Angop - O "mítico" Estádio dos Coqueiros, em Luanda, será cenário para montagem de estratégias de selecções apuradas à Taça de África das Nações, a disputar em Angola entre 10 e 31 de Janeiro de 2010, e mostrará ao continente a nova face, resultante da remodelação feita em 2005.
Incluído no lote de quatro recintos para a preparação das equipas do CAN2010, além do Catetão, 22 de Junho e Cidadela, o antigo Estádio Municipal voltará à ribalta em provas internacionais, como campo de apoio, durante a prova e uma das selecções a treinar no "velhinho" remodelado poderão ser os Palancas Negras, caso "abram" mão da "catedral" Cidadela.
O último grande evento desportivo realizado nos Coqueiros foi a 12 de Agosto de 2005, por ocasião da cerimónia de abertura dos V Jogos da Comunidade dos Países de Língua Portuguesa (CPLP), e desde então tem albergado partidas do Campeonato Nacional de Futebol da primeira divisão (Girabola) e das afrotaças.
Fundado em 1947, o "mítico" dos Coqueiros é o primeiro estádio de Angola, mas, curiosamente, é o mais novo, após longa e profunda remodelação, que custou aos cofres do Estado 18 milhões, 42 mil e 885 dólares norte-americanos. Em função disso, ao contrário dos outros de apoio, este deverá beneficiar de menor intervenção, por estar ainda em condições para prática do futebol.
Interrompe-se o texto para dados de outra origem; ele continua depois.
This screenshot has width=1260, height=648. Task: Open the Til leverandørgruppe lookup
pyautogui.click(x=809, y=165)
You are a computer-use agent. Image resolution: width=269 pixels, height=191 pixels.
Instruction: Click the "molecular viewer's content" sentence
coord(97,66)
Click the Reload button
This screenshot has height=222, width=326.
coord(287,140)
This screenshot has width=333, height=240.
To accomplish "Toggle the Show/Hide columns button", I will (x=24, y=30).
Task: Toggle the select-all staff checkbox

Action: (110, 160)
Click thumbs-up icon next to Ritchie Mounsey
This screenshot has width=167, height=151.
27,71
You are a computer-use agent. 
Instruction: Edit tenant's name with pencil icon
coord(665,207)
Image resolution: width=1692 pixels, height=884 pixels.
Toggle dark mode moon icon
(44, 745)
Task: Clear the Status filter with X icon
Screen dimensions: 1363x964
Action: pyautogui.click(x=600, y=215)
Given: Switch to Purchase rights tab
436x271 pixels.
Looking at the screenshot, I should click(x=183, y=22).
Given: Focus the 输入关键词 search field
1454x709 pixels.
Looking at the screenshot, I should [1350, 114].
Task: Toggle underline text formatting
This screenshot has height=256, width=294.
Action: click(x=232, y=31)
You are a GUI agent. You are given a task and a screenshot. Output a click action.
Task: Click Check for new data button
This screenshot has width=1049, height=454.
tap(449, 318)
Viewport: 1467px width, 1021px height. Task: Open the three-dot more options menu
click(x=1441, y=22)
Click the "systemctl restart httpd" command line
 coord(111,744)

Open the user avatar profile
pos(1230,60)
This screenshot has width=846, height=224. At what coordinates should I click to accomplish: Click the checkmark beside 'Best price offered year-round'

Com uma estrutura nova, de "velhinho" o estádio só conserva a estrutura arquitectónica da fachada principal. À volta do Estádio há espaço para 26 lojas, com 64 metros quadrados para cada uma, 16 escritórios para as associações provinciais, num espaço de 34 metros quadrados, e uma zona administrativa de 222 metros quadrados. Estão também reservados 324 metros para restaurantes.
Tem uma capacidade para 12 mil espectadores sentados, dois elevadores de acesso à tribuna vip e cabines de imprensa. A irrigação do relvado é feita de forma automática. Há seis portas de acesso para os adeptos, duas para jogadores e uma vip.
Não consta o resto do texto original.